» Records provided:
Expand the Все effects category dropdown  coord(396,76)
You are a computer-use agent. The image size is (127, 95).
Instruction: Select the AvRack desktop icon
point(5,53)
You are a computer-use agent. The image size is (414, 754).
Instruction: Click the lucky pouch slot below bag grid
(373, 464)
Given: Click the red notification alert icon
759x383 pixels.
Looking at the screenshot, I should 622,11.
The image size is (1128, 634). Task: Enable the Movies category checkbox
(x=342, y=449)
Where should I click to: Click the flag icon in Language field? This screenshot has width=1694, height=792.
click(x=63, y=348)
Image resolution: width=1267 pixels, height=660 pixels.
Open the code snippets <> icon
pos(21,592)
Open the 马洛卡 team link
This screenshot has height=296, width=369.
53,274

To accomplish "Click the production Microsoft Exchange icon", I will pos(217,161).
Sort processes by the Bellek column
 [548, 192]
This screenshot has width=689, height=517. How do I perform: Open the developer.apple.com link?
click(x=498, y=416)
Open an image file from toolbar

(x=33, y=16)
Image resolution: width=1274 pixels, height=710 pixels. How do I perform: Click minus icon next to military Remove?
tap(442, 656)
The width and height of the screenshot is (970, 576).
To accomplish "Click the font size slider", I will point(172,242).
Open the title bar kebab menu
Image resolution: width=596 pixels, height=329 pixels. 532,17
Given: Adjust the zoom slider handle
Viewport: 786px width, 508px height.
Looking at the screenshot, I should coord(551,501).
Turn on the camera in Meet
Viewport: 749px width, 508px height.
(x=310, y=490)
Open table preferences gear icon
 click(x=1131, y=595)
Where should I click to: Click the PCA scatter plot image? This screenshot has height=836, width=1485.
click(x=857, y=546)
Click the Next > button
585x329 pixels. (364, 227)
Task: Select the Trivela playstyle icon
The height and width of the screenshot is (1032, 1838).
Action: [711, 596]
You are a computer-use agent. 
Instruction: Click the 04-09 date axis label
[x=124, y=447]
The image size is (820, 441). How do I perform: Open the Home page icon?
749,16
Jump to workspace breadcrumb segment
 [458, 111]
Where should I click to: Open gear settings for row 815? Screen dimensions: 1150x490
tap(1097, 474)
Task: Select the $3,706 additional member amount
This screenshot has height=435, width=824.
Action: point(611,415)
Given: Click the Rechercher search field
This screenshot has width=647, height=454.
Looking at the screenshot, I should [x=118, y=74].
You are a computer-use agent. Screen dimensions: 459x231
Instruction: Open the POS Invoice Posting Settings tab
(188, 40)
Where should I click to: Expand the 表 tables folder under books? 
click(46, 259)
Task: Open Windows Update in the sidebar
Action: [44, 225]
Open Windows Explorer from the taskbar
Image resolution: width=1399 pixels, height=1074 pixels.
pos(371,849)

» Job:
Copy the lines above exactly as they appear.

» Solved problem:
Expand the Все effects category dropdown  coord(396,76)
You are a computer-use agent. The image size is (127, 95).
Instruction: Select the AvRack desktop icon
point(5,53)
You are a computer-use agent. The image size is (414, 754).
Instruction: Click the lucky pouch slot below bag grid
(373, 464)
Given: Click the red notification alert icon
759x383 pixels.
Looking at the screenshot, I should 622,11.
The image size is (1128, 634). Task: Enable the Movies category checkbox
(x=342, y=449)
Where should I click to: Click the flag icon in Language field? This screenshot has width=1694, height=792.
click(x=63, y=348)
Image resolution: width=1267 pixels, height=660 pixels.
Open the code snippets <> icon
pos(21,592)
Open the 马洛卡 team link
This screenshot has height=296, width=369.
53,274

To accomplish "Click the production Microsoft Exchange icon", I will pos(217,161).
Sort processes by the Bellek column
 [548, 192]
This screenshot has width=689, height=517. How do I perform: Open the developer.apple.com link?
click(x=498, y=416)
Open an image file from toolbar

(x=33, y=16)
Image resolution: width=1274 pixels, height=710 pixels. How do I perform: Click minus icon next to military Remove?
tap(442, 656)
The width and height of the screenshot is (970, 576).
To accomplish "Click the font size slider", I will point(172,242).
Open the title bar kebab menu
Image resolution: width=596 pixels, height=329 pixels. 532,17
Given: Adjust the zoom slider handle
Viewport: 786px width, 508px height.
Looking at the screenshot, I should coord(551,501).
Turn on the camera in Meet
Viewport: 749px width, 508px height.
(x=310, y=490)
Open table preferences gear icon
 click(x=1131, y=595)
Where should I click to: Click the PCA scatter plot image? This screenshot has height=836, width=1485.
click(x=857, y=546)
Click the Next > button
585x329 pixels. (364, 227)
Task: Select the Trivela playstyle icon
The height and width of the screenshot is (1032, 1838).
Action: [711, 596]
You are a computer-use agent. 
Instruction: Click the 04-09 date axis label
[x=124, y=447]
The image size is (820, 441). How do I perform: Open the Home page icon?
749,16
Jump to workspace breadcrumb segment
 [458, 111]
Where should I click to: Open gear settings for row 815? Screen dimensions: 1150x490
tap(1097, 474)
Task: Select the $3,706 additional member amount
This screenshot has height=435, width=824.
Action: point(611,415)
Given: Click the Rechercher search field
This screenshot has width=647, height=454.
Looking at the screenshot, I should [x=118, y=74].
You are a computer-use agent. Screen dimensions: 459x231
Instruction: Open the POS Invoice Posting Settings tab
(188, 40)
Where should I click to: Expand the 表 tables folder under books? 
click(46, 259)
Task: Open Windows Update in the sidebar
Action: [44, 225]
Open Windows Explorer from the taskbar
Image resolution: width=1399 pixels, height=1074 pixels.
pos(371,849)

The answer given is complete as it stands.